I need to solve the following problem:

$$\begin{cases} \Delta u(x, y) = 1 \ \ \mathrm{if} \ (x, y) \in D\\ u(x, y) = 0 \ \ \ \ \; \mathrm{if} (x, y) \in D \end{cases}$$

where $D$ is the domain strictly included between the two circles below:

My exercice book simplifies this problem using the polar coordinates:

$$\begin{cases} x = r \cos \theta\\ y = r \sin \theta \end{cases}$$

with $r \in \mathbb{R}^+$ and $\theta \in [0, 2\pi[$. So far, so good.

Now here is the tricky part:

Because of the invariance of the above problem under the action of rotations centred at the origin, we can dedecue that $\partial_\theta u(r, \theta) = 0$.

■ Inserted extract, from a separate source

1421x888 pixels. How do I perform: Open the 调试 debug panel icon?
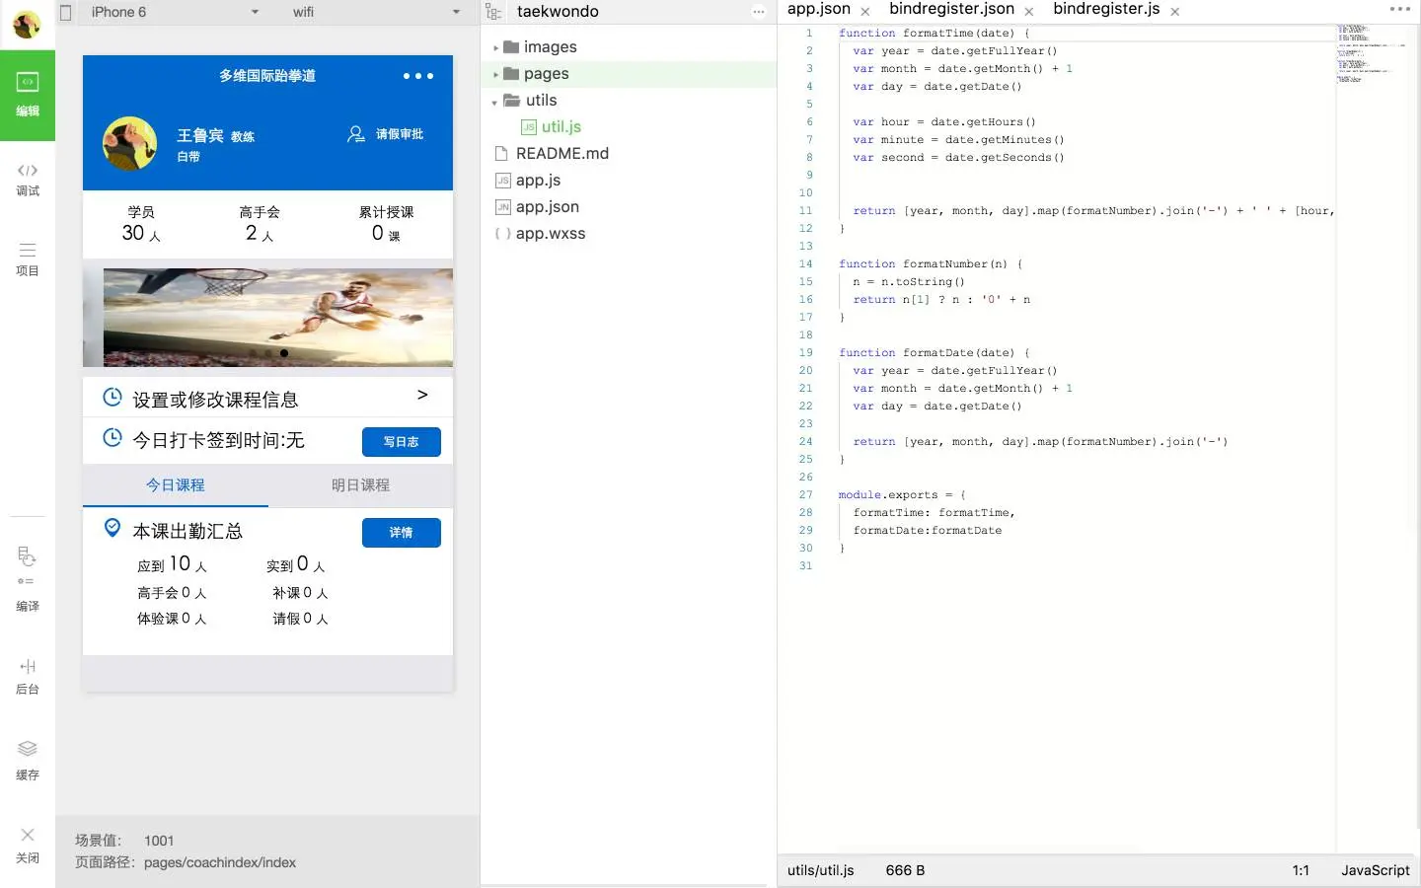(28, 180)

My book thus claims that the problem can be simplified as:

$$\begin{cases} u''(r) + \frac{1}{r}u'(r) = 1\\ u(a) = u(b) = 0 \end{cases}$$

Could someone explain me please why $\partial_\theta u = 0$ in this context please ? I see that there is a obvious simetry in $D$, but I don't see how to link this with the partial derivative of $u$ with respect to $\theta$.

Thank you in advance.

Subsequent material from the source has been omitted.